Siang ini selepas kuliah materi, Bonaventura Siregar datang menghampiri Nilla. Bona adalah salah satu sahabat Nilla. Walau sebenarnya Bona sangat menyukai Nilla, tapi melihat reaksi Nilla yang tak tertarik dengannya, lelaki itu memilih menjadi sahabat Nilla. 

Demi bisa dekat dengan Nilla, segala cara dilakukan Bona, termasuk ngekos di depan kos Nilla dan mengambil skripsi di bagian yang sama.

"Nill, aku dikabari Pak Wardi, kalau pembagian dosbing Anatomi udah ditempel. Lihat yuk?" ajak Bona.

"Bon, lu kok ngajak Nilla aja? Gue kan juga ambil bagian itu?" Mata Dara memicing, menatap sengit Bona.

"Kau kan sepaket ma Nilla," kilah Bona.

Nilla masih sibuk membereskan alat tulisnya. Ia tidak mengindahkan perdebatan dua sahabatnya itu. Ia yakin, sebenarnya mereka berdua cocok. Yang satu tinggi kurus, yang satunya pendek bulat.

Begitu selesai, tanpa mengajak dua orang yang sedang adu mulut itu, Nilla sudah berlalu lebih dahulu. Dalam hati ia penasaran dengan pembagian dosen yang akan menentukan nasib penelitiannya di penghujung pendidikan S1 Kedokteran Umum.

Langkahnya berderap tak menghiraukan Dara yang kesusahan mengejarnya. Sementara Bona juga berada di belakang karena lengannya dicengkeram oleh Dara karena tidak ingin ditinggal.

Nilla mempercepat langkah menyusuri lorong di lantai dua. Sejurus kemudian ia sudah ada di depan papan pengumuman di depan ruang dosen. 

Nilla memperbaiki letak kacamatanya. Matanya menyipit agar bayangan tulisan Times New Romans berukuran 12 itu bisa ia baca.

Dengan bergumam ia membaca namanya. "Daniella Sekar Arum.
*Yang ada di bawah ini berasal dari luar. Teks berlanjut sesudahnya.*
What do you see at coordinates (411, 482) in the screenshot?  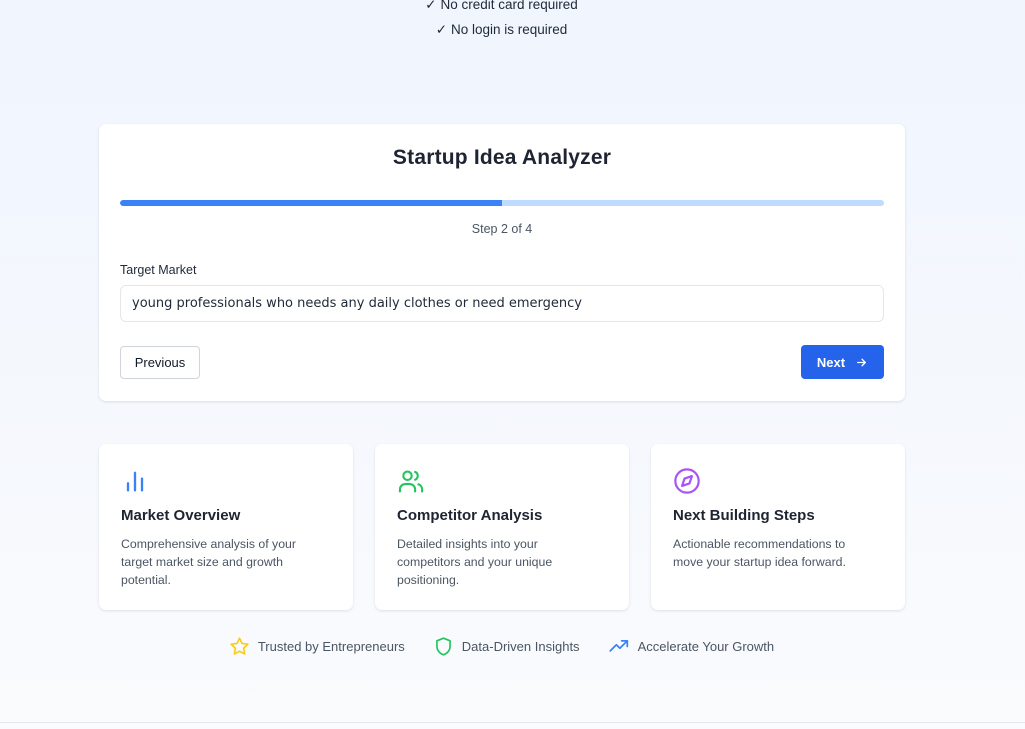 I see `users-icon` at bounding box center [411, 482].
Dosen pembimbing utama dr. Alexander Bieru Sagara, M.Sc dan dosen pembimbing kedua dr. Ezra Wiraguna, M. Kes."

Mata berbentuk almond yang simetris itu melebar di balik kaca matanya. Ia mengerjap karena mendapatkan dosen yang berpredikat Duren Mateng. Namun, sekilas tarikan bibir terukir di wajah datar minim ekspresi itu.